When I lived in Saigon, where I never once needed to ask myself the question: ‘will I need a cardi?’ when I left the front door, it was difficult to remember why I or other British people got excited about English summer weather. We spend so much of the year in the dark, trapped inside by rain or cold, moaning about how grim everything is. And even on the best of days, you’d be a fool to leave the house without emergency layers.
But yesterday was one of those days, weather wise, that restored my faith in the seasons of England. I can’t deny I loved the constant warmth and humidity of Vietnam, but there’s another kind of loveliness to weather that makes you wait, and the palpable glee in the air that it’s finally here, the warm weather and long evenings are here at last.
I’m lucky to live right next to Attenborough Nature Reserve, and so yesterday I went there (twice) to enjoy the good weather. So did a whole host of other runners, cyclists, families and bird watchers, not to mention the countless birds they were watching.
I decided to write a poem today which attempts to recreate the atmosphere of yesterday, because I find nature poetry difficult but often love to read it.
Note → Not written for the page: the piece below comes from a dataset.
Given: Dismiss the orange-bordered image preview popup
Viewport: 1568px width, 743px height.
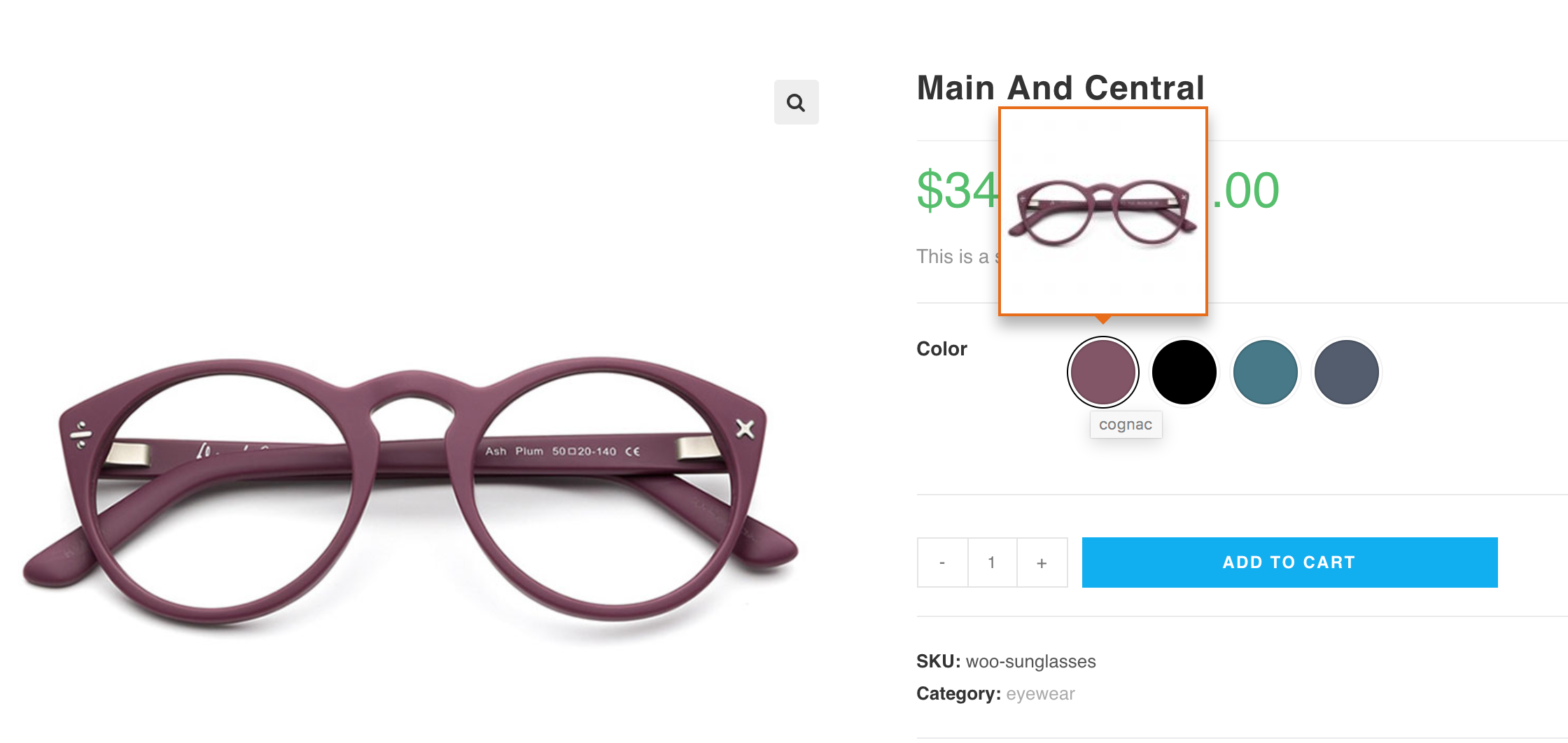Looking at the screenshot, I should tap(1102, 210).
Also, because it’s not often we get a day that feels like that – the communal joy of summer weather – and I wanted to find a way to make it last.
Cruel Winter, Cruel Summer
It arrives unannounced, one evening in April.
One day ago we’d sworn we were leaving for good.
Now we wonder why we lamented the endless winter:
nothing could make us turn our backs on this.
The first kiss of summer. We first walk then run
along the canal path dovetailed with the river Trent.
We aren’t alone. For once, the geese and swans
leave the fishermen to enjoy the golden hour bliss.
The daffodils hold buttercups to their smiling chins
at the Marina. Chromatic tulips queue for ice creams.
Olympic midges weave and dive in pub garden air
barbecue thick with play park shrieking and amber ale.
We press on along the gravel path, latticed with butter light,
past the pale, patient moon; the defiant, blazing sun.
Plovers and oyster catchers wade in evening baths.
We pass a heron, shadow still. A cobalt kingfisher flash.
T shirt runners and cyclists are out of hibernation
and the sand martins pilgrimage is over at last.
We pause at a kissing gate to breathe a sigh of relief.
The cruel winter is over. For now, summer’s back.